Page extract:
Daffodil from the CLI only validates if you request it.

If you want validation behavior you should enable the CLI -V option.

A -V limited does facet checks and cardinality (max/min occurs) checks only
(and is faster) -V on feeds the XML to Xerces for full validation (but is
slower)

I suggest the -V limited.

You can also arrange (from the command line) for Daffodil to run schematron
rules that are embedded in the DFDL schema.


On Wed, Aug 3, 2022 at 8:02 AM Roger L Costello <coste...@mitre.org> wrote:

> Mike wrote:
>
>
>
>    - It is very often useful to be able to parse data and get a
>    well-formed infoset, even if it is invalid.
>
>
>
> I agree, provided Daffodil generates a warning message for invalid data.
> But my experiments reveal that Daffodil silently accepts invalid data. I
> don’t want that behavior.
>
>
>
> I did some experimenting and here’s what I learned about Daffodil’s
> behavior:
>
>
>
> Scenario: The field is fixed length, 3 characters wide. The legal values
> for the field are: ABC or DEF. Daffodil validation flag _*not*_ set.

Request 1:
Using the Daffodil validation thread, decide whether each statement agrees with it. Answer (a), (b) and (c) with yes or no, and quote the deciding words from the thread.
(a) The -V limited option sends the XML to Xerces for full validation.
(b) Daffodil can be set up from the command line to run schematron rules embedded in the DFDL schema.
(c) Roger L Costello's experiments showed that Daffodil gives a warning for invalid data.
Request 2:
Answer each question from the Daffodil validation thread, one per line.
(a) Which CLI option turns on validation?
(b) Which validation setting does the reply suggest?
(c) What are the legal values for the field in the scenario?
The data placed after this thread is not needed.

Record set:
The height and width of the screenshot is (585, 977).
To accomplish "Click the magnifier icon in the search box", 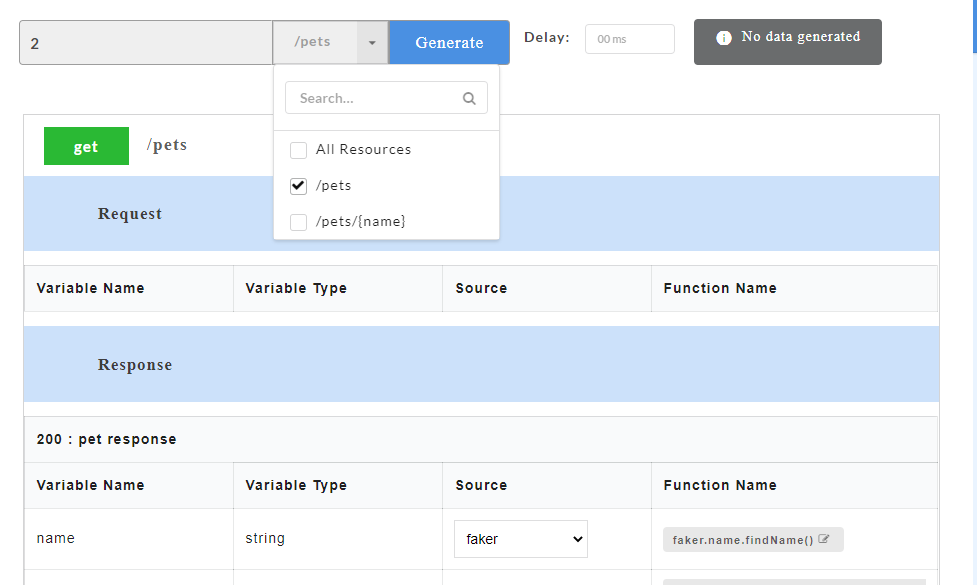I will (x=469, y=98).
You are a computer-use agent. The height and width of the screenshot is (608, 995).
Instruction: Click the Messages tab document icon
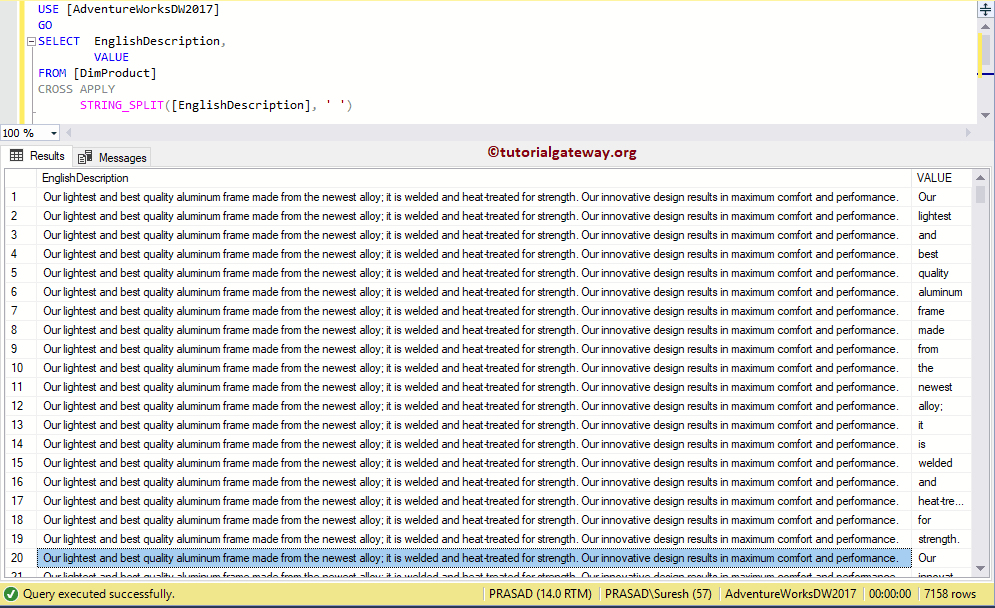pyautogui.click(x=86, y=157)
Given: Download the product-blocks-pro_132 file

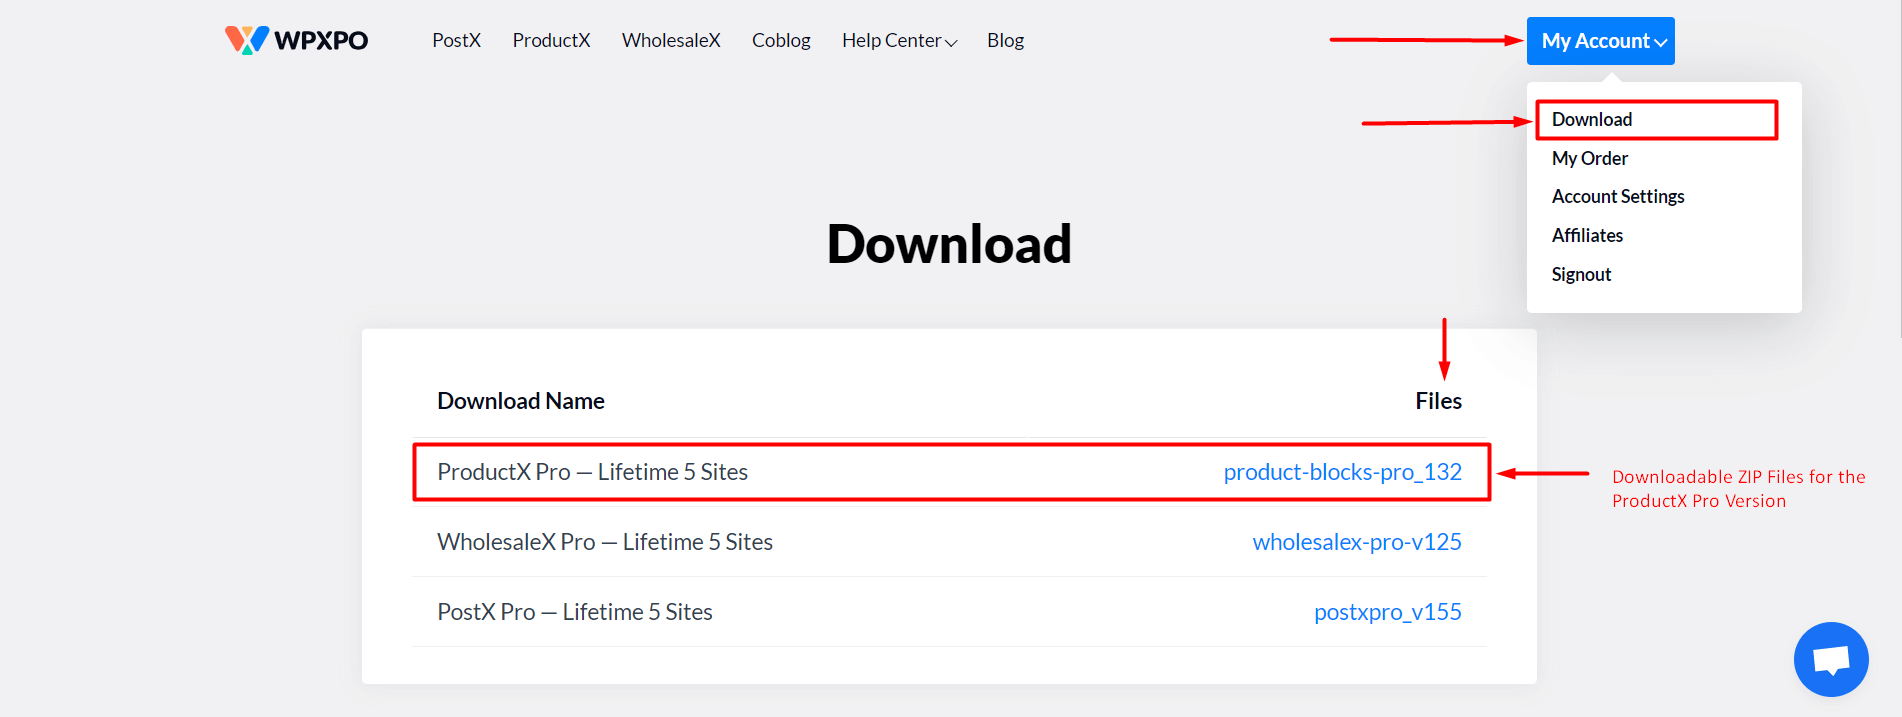Looking at the screenshot, I should [x=1342, y=472].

Response 1:
(a) No: "A -V limited does facet checks and cardinality (max/min occurs) checks only"
(b) Yes: "You can also arrange (from the command line) for Daffodil to run schematron rules that are embedded in the DFDL schema."
(c) No: "my experiments reveal that Daffodil silently accepts invalid data"

Response 2:
(a) The -V option.
(b) The -V limited setting.
(c) ABC or DEF.